Senior Vice President and Chief Financial Officer

Exhibit




Exhibit 32.1



CERTIFICATION PURSUANT TO
18 U.S.C. SECTION 1350, AS ADOPTED PURSUANT TO
SECTION 906 OF THE SARBANES-OXLEY ACT OF 2002

In connection with the Quarterly Report of Lear Corporation (the "Company") on Form 10-Q for the period ended July 4, 2020, as filed with the Securities and Exchange Commission (the "Report"), the undersigned, as the Chief Executive Officer of the Company, hereby certifies pursuant to 18 U.S.C. Section 1350, as adopted pursuant to Section 906 of the Sarbanes-Oxley Act of 2002, that to his knowledge:

1.    The Report fully complies with the requirements of Section 13(a) or Section 15(d) of the Securities Exchange Act of 1934; and

2.    The information contained in the Report fairly presents, in all material respects, the financial condition and results of operations of the Company.
     
Date:
August 4, 2020
Signed:
/s/ Raymond E. Scott
 
 
 
Raymond E. Scott
 
 
 
Chief Executive Officer


This written statement accompanies the Report pursuant to Section 906 of the Sarbanes-Oxley Act of 2002 and shall not, except to the extent required by the Sarbanes-Oxley Act of 2002, be deemed filed by the Company for purposes of Section 18 of the Securities Exchange Act of 1934.
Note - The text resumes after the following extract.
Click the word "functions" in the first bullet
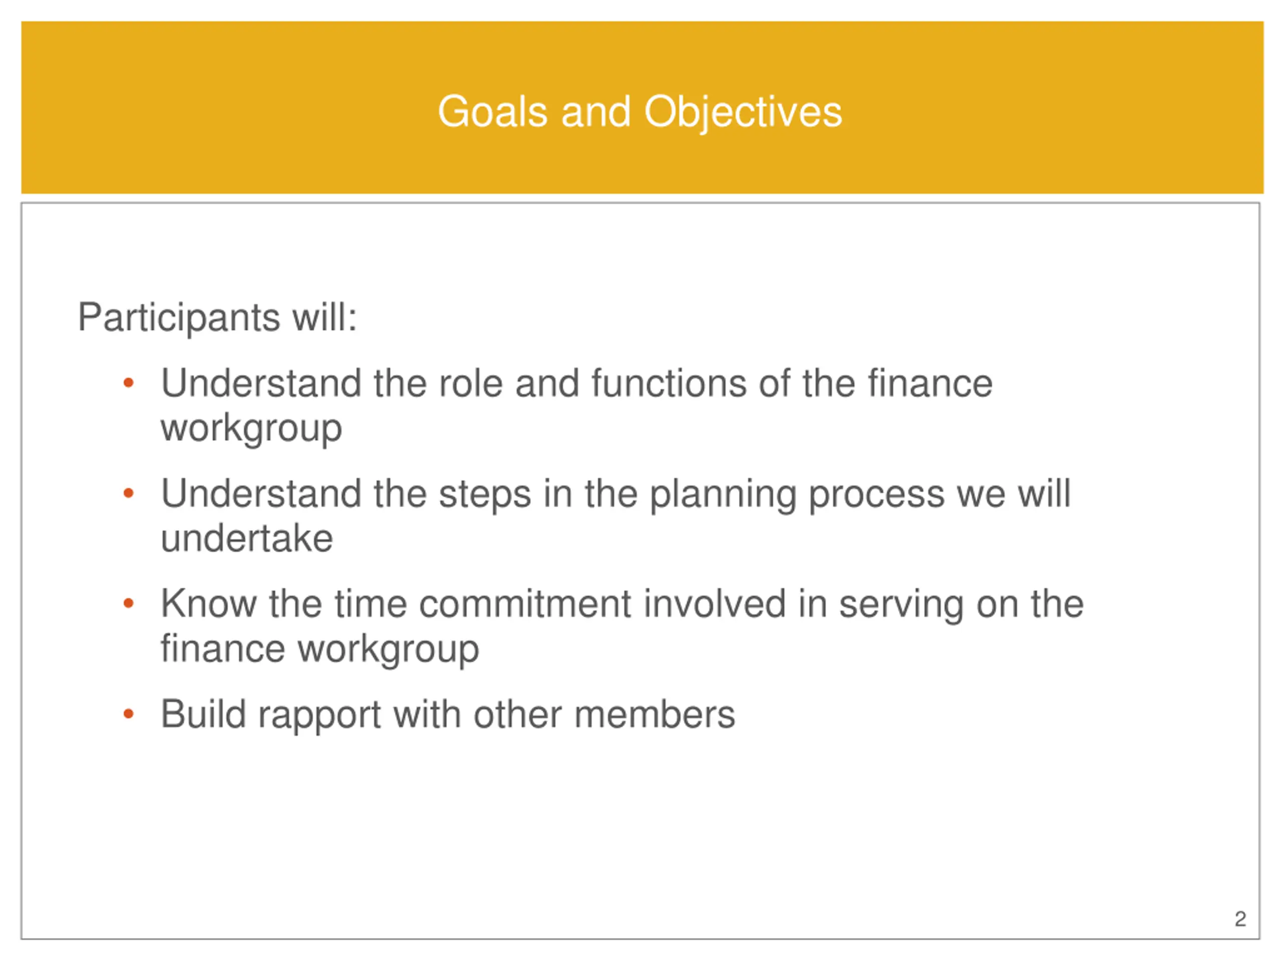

A signed original of this written statement required by Section 906 has been provided to the Company and will be retained by the Company and furnished to the Securities and Exchange Commission or its staff upon request.


Exhibit




Exhibit 32.2



CERTIFICATION PURSUANT TO
18 U.S.C. SECTION 1350, AS ADOPTED PURSUANT TO
SECTION 906 OF THE SARBANES-OXLEY ACT OF 2002

In connection with the Quarterly Report of Lear Corporation (the "Company") on Form 10-Q for the period ended July 4, 2020, as filed with the Securities and Exchange Commission (the "Report"), the undersigned, as the Chief Financial Officer of the Company, hereby certifies pursuant to 18 U.S.C. Section 1350, as adopted pursuant to Section 906 of the Sarbanes-Oxley Act of 2002, that to his knowledge:

1.    The Report fully complies with the requirements of Section 13(a) or Section 15(d) of the Securities Exchange Act of 1934; and

2.    The information contained in the Report fairly presents, in all material respects, the financial condition and results of operations of the Company.
Date:
August 4, 2020
Signed:
/s/ Jason M. Cardew
 
 
 
Jason M. Cardew
 
 
 
Chief Financial Officer

This written statement accompanies the Report pursuant to Section 906 of the Sarbanes-Oxley Act of 2002 and shall not, except to the extent required by the Sarbanes-Oxley Act of 2002, be deemed filed by the Company for purposes of Section 18 of the Securities Exchange Act of 1934.

A signed original of this written statement required by Section 906 has been provided to the Company and will be retained by the Company and furnished to the Securities and Exchange Commission or its staff upon request.